A recently released report compiled by the Haas Institute for a Fair and Inclusive Society at UC-Berkeley calls on the university to take steps to spread the prosperity around Richmond. Among them:
- Invest in workforce development programs that support historically excluded workers
- Adopt a hiring policy targeting local and disadvantaged workers
- Promote purchasing opportunities for new, small, minority-owned and worker-owned businesses
- Support assistance for low-income renters, local rent control and renter-protection programs
- Encourage the construction of affordable housing
- Support teachers in the West Contra Costa Unified School District and other Richmond schools with training, curriculum and equipment
Dan Mogulof, UC Berkeley’s vice chancellor of communications and public affairs, said the university appreciates input from the report, but it’s premature to make commitments since the project is in its early stages. He said a public-private partnership model will be used to build the campus, which will attract top-flight educational institutions.

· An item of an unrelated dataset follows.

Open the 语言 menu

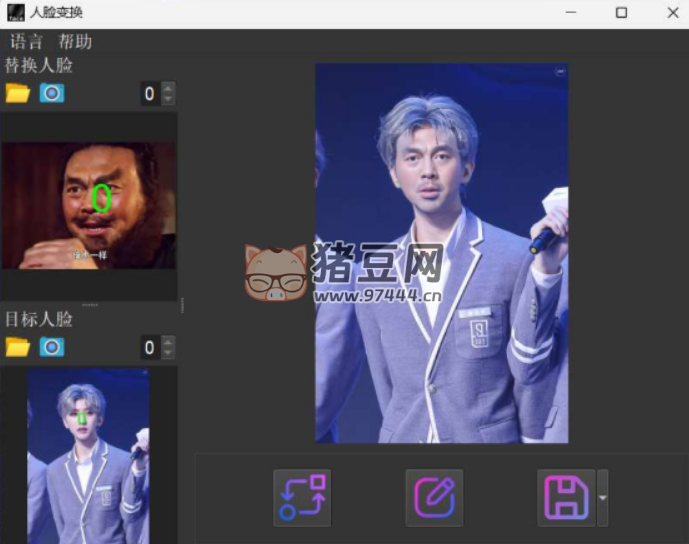pos(27,41)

“Our academic partners have not been announced yet, but they are elite foreign universities from across Asia and Europe,” Mogulof said. “It used to be that universities would gain prestige by building foreign campuses in places like Abu Dhabi. With this campus, we want to flip the script.”
The only similar program in the nation, Mogulof said, is a collaboration between the University of Washington and China’s Tsinghua University to foster technological innovation with an infusion of $40 million from Microsoft Corp.
“It’s much narrower in scope and ambition,” he said.
Not small at all is the new Berkeley Way West structure, to rise on a site bounded by Shattuck and Hearst avenues, and Berkeley Way. Featuring classrooms, faculty offices and meeting rooms, the eight-story building will serve as home of the university’s Graduate School of Education, Department of Psychology and School of Public Health, Shaff said. There may be room for other academic departments and university-affiliated programs. Turner Construction Co. will serve as general contractor for the project.
Shaff said UC Berkeley recently completed a $3 billion fundraising drive for academic programs and building renovations. Financial appeals to the public are increasingly important for California’s public universities, which have seen a sharp drop in state support. She said state funds now account for 13 percent of the UC Berkeley budget. By comparison, the state contributed 87 percent of funding for the entire UC system in 1980.